The Lipton Lab

In 2014, the Infections Diseases Society of America (IDSA) declared multiple drug resistant bacteria to be a “substantial threat to US public health and national security”. Efforts in our lab have focused on the design, synthesis and optimization of inhibitors for gram-positive prokaryotic-specific II HMG-CoA Reductase. 

3-Hydroxy-3-methylglutaryl coenzyme A reductase (HMGR) is an enzyme that is present in both eukaryotic(I-HMGR) and prokaryotic (II-HMGR) species.  It is responsible for catalyzing the reduction of HMG-CoA to mevalonate through a 4 electron oxidoreduction. In prokaryotes, mevalonate is a precursor to isopentenyl disphosphate (IPP), which is a component of undecaprenol, a lipid carrier.  Undecaprenol is required for bacterial cell wall synthesis.  The active site of II-HMGR consists of several different key residues compared to eukaryotic I-HMGR, making it feasible to design a molecule to selectively inhibit one in the presence of the other.

To get more potent, drug-like molecule, the fragment based lead discovery approach has been adopted. With the help of the Purdue Chemical Genomics Facility, we screened 7200 compounds and selected approximately 1700 compounds based on the “Rule of 3" and a similarity screening. Selected fragments will undergo high concentration screening to identify hits. The hits will be co-crystallized and analysed computationally to design and synthesize new leads.

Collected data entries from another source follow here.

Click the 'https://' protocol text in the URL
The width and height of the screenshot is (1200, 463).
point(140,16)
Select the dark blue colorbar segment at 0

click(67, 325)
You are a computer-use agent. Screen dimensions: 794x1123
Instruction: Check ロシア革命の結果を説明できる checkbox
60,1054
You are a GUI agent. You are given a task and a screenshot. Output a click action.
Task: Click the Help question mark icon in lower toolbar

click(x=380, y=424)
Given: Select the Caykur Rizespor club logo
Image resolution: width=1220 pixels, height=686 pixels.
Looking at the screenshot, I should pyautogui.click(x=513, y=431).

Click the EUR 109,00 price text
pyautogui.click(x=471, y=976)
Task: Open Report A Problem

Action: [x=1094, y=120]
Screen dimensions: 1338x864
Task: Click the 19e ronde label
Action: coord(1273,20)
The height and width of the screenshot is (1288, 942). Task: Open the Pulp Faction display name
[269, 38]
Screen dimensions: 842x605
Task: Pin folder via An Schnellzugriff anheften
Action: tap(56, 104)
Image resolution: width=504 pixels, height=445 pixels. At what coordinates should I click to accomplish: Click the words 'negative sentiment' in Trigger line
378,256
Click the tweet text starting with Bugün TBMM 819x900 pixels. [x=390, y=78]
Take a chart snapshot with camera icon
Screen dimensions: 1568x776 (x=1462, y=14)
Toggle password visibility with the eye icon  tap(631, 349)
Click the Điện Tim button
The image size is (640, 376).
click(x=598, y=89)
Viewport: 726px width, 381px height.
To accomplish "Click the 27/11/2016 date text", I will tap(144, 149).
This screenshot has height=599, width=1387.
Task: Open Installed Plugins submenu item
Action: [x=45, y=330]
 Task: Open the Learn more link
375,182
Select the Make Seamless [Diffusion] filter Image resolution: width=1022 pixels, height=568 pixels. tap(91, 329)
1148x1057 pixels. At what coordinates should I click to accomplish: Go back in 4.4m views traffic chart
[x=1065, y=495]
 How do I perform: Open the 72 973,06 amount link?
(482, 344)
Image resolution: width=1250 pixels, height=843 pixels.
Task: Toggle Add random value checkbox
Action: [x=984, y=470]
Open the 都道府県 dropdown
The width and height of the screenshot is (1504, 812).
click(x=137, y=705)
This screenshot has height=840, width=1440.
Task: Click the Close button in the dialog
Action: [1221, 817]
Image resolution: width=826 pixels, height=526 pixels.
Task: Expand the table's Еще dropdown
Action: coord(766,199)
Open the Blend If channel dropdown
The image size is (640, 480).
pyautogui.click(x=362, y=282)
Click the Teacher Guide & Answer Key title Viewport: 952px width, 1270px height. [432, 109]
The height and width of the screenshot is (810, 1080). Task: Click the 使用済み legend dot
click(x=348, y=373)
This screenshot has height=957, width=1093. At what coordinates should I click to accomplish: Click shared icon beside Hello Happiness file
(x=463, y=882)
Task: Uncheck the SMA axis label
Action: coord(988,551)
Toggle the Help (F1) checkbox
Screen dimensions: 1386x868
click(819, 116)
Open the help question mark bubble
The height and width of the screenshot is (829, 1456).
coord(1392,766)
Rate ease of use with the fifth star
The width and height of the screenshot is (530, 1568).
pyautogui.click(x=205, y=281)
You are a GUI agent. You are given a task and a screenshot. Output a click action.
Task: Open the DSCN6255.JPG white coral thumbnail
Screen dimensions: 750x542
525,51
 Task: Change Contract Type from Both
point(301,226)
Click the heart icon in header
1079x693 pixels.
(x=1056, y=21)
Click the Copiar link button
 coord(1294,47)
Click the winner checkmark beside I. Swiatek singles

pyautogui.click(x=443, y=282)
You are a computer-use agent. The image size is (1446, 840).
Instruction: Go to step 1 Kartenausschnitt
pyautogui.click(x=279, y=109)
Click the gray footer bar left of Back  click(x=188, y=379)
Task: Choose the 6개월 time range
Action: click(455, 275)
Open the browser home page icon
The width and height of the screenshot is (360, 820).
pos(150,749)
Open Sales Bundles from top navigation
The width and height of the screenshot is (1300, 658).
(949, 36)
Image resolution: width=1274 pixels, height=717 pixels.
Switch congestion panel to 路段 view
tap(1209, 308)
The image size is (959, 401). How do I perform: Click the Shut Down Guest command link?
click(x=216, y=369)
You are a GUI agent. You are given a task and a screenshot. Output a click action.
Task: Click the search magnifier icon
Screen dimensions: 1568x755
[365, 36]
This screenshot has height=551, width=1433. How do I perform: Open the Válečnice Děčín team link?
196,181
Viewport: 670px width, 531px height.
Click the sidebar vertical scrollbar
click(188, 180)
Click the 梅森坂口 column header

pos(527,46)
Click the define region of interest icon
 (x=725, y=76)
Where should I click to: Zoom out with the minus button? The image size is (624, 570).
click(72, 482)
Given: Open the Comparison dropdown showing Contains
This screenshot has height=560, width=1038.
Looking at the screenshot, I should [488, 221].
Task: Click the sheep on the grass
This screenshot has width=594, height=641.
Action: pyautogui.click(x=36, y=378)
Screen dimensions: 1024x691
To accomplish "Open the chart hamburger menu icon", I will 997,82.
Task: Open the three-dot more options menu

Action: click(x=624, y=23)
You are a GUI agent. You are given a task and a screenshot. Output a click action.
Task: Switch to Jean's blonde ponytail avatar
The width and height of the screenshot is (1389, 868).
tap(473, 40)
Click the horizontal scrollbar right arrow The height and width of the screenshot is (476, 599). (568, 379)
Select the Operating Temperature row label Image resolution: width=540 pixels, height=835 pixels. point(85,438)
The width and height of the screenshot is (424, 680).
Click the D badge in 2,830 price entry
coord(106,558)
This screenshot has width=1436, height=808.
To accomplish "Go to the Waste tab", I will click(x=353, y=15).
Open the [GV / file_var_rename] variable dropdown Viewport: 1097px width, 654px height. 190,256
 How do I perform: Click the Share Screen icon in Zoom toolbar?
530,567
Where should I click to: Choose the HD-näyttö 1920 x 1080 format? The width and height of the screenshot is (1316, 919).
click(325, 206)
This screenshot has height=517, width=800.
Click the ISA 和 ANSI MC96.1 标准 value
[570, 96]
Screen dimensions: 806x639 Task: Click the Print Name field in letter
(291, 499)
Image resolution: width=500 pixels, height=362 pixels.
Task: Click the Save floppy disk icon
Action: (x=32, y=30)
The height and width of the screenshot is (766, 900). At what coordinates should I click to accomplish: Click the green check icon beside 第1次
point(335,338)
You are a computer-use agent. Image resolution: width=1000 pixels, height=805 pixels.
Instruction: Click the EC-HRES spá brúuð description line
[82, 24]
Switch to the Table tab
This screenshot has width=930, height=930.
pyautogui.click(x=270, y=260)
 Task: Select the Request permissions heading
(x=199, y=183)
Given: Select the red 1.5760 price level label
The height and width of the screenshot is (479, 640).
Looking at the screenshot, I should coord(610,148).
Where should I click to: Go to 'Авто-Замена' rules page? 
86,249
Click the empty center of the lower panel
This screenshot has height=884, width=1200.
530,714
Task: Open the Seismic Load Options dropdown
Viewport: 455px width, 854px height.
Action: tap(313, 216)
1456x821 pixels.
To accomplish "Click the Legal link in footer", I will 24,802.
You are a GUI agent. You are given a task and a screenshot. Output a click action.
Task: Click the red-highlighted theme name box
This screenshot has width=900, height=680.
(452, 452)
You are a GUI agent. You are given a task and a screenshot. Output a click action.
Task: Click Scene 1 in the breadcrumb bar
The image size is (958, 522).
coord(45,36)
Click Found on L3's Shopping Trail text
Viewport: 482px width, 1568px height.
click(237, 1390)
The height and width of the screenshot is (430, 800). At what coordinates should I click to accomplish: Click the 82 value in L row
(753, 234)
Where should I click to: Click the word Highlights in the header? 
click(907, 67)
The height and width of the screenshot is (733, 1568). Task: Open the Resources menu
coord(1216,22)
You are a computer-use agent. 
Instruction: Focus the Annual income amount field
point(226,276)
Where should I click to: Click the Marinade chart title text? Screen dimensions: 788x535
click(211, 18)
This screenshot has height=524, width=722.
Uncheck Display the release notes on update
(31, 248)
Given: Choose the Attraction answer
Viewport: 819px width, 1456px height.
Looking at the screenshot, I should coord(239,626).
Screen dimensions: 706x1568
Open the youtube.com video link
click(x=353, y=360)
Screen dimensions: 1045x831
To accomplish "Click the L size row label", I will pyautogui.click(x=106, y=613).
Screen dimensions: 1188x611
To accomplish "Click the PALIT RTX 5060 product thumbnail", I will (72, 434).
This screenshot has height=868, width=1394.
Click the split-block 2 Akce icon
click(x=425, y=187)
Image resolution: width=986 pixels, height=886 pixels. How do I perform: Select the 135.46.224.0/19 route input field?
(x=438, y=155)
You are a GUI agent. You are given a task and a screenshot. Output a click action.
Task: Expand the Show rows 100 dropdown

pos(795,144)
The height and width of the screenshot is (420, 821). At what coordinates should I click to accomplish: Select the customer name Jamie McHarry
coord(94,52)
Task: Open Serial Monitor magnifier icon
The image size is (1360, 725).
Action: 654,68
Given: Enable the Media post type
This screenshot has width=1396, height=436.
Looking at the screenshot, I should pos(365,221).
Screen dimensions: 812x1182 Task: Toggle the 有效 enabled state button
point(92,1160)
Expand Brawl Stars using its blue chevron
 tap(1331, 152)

Additionally, we are working to  identify a potential secondary target of our II-HMGR inhibitors and test for cell permeability to better optimize the antimicrobial activity.   

U.S. Patent 9,604,925, 2017

     Macrocyclic, constrained templates ensure that ligands exist in a clinically desirable conformation, thereby drastically improving induced fit. Wong et al. developed macrocyclic inhibitors for the inhibition of HIV-1 protease, such as 1. After synthesizing 1, our lab determined the 3-dimensional, solution-phase structure of 1 by 2D NMR. We are now interested in using this molecular model as a ligand in docking experiments, ultimately for the design of more potent macrocyclic inhibitors of HIV-1 protease.

Solid-phase peptide synthesis (SPPS) is a commonly used, iterative method of building peptides that are linked at one end to an insoluble solid support.  Various protecting group strategies have been used to differentiate between side chain, N-, and C-terminus functionalities.  Most of these protecting groups are either acid- or base-labile, thus limiting the combinations that can be used. 

The peptide is attached to the solid-support through a 'linker', an organic molecule that can be cleaved in the final step under varying conditions to release the completed peptide.  Backbone Amide Linkers (BALs) are commonly used as a solid-support anchor to make cyclic peptides or other C-terminal modifications.  However, many of these Linkers release the peptide under the same acidic conditions used for deprotection of many side chains.

We have developed a new photolabile backbone amide linker for use in the on-resin synthesis of cyclic and C-terminally modified peptides.  The linker, 2-hydroxyl-4-carboxy-6-nitrobenzyl (Hcnb) is stable to strongly acidic conditions and instead releases the completed peptide through photolytic cleavage at 365 nm.

We demonstrated the utility of Hcnb in the synthesis of several example cyclic peptides (5-14 residues), as well as its use in the installation of C-terminal thioesters on a variety of amino acids for the Native Chemical Ligation (NCL) technique.  The peptides are typically formed in high purity (95-99%) with no HPLC purification.